Le gouvernement guinéen s’est fixé comme objectif de renouer avec l’investissement direct des partenaires au développement nécessaire à la relance de notre économie. C’est dans ce cadre que le ministère de l’industrie et des PME a engagé une série de mesures visant à l’amélioration de l’environnement institutionnel, juridique, réglementaire et physique des entreprises en Guinée. En effet, les mesures institutionnelles engagées par le gouvernement sont essentielles pour l’émergence d’un secteur privé dynamique, lui-même indispensable au développement économique de notre nation, dans une économie de marché. Ces mesures permettront aux entreprises guinéennes de participer à la concurrence et de résister efficacement aux autres entreprises de la sous-région.
Pour la ministre de l’industrie et des PME, Hadja Ramatoulaye Bah,
L’entreprise privée a besoin d’un « environnement caractérisé, d’une stabilité politique et macroéconomique avérée, d’un système juridique et judiciaire équitable, efficace et non déclinatoire (sic). Il lui faut aussi une fiscalité transparente et non contraignante, l’existence d’infrastructures et de services de base de qualité et en quantité suffisante. Alors, le but de cette table ronde permettra aux différentes entreprises présentes, de faire le constat de la situation macroéconomique ».
Hadja Ngouma Traoré présidente des entreprises patronales de Guinée, a déclaré que « cette table ronde devra orienter les investisseurs français en Guinée par une convention phare avec le secteur privé guinéen et garantir les projets qui en découlent pour les accords de coopération que l’Assemblée devra adopter sans délai. Et le secteur privé s’engage avec force à la réalisation de cette expérience fondée sur un partenariat ».
Par la suite, la présidente de la CEPEG a rappelé à ses homologues français que le secteur privé guinéen dispose des ressources humaines adéquates pour relever les défis que posent les projets de relance la vie économique transie depuis un demi-siècle.
Quant au président du MEDEF Afrique, Patrick Lucas, il a noté que « c'est à l'occasion de la visite du Président de la République, M. Alpha Condé, au MEDEF International, qu'il a pu susciter l’intérêt d’une centaine d’entreprises françaises par le discours qu’il a tenu.
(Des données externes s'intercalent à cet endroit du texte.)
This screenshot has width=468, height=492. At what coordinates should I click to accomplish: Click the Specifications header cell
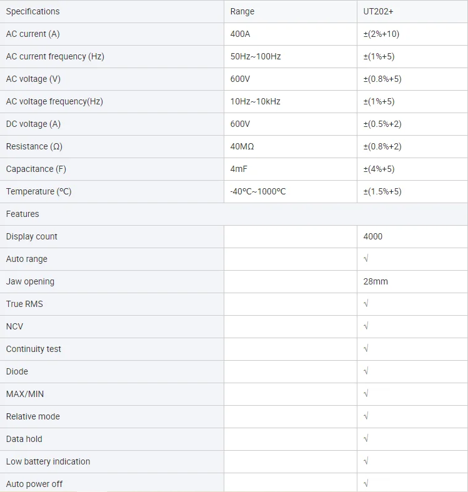coord(33,11)
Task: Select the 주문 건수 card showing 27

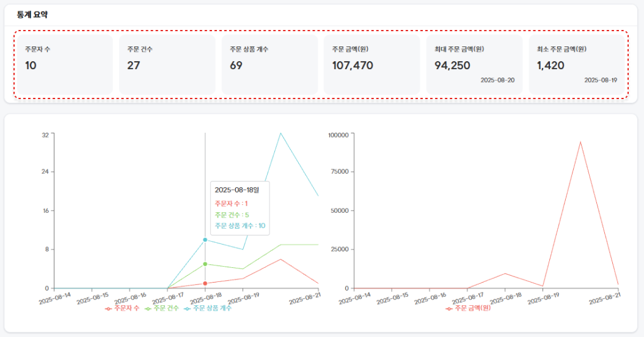Action: pyautogui.click(x=166, y=65)

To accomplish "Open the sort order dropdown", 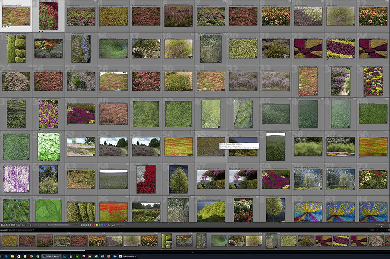I will click(x=58, y=225).
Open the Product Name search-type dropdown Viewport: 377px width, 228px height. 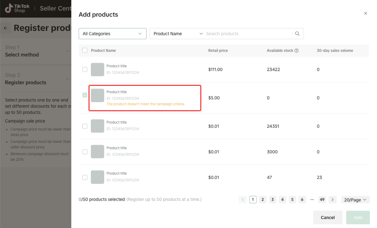tap(178, 34)
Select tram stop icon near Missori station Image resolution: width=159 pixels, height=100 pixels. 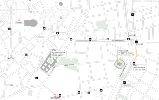(x=26, y=55)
Pour lui, les chefs et délégations du MEDEF sont venus en Guinée pour s’informer et comprendre les autorités politique et les opportunités qui peuvent se présenter. »
« Le MEDEF plaide pour le patronat uni, fort qui peuvent aider le développement économique du pays » a expliqué M. Lucas avant d’ajouter que leur présence en Guinée est de développer un partenariat gagnant-gagnant, compte tenu des ressources exceptionnelles que notre pays possède, il peut être considéré comme le (prochain) moteur du développement économique et social en Afrique.
Il est revenu au PM, chef du gouvernement, d’assurer que « la Guinée s’ouvre au monde en affichant la volonté d'assurer la stabilité politique et la volonté de diriger toutes les composantes de son peuple à renforcer la démocratie et l’Etat de droit. »
La jouissance de ces ressources et de ces potentialités dans les différents secteurs que sont les mines, l’énergie, l’agriculture, le tourisme, etc. ne dépend que de la volonté d’organiser leur exploitation, compte tenu des contraintes que les uns et les autres ont évoquées.
« Il ne manque à la Guinée que les moyens financiers et humains pour y parvenir », a souligné, pour terminer, M. Saïd Fofana, avant d’assurer les partenaires au développement l’engagement du gouvernement et le secteur privé guinéen à explorer les voix et moyens d’un partenariat avantageux.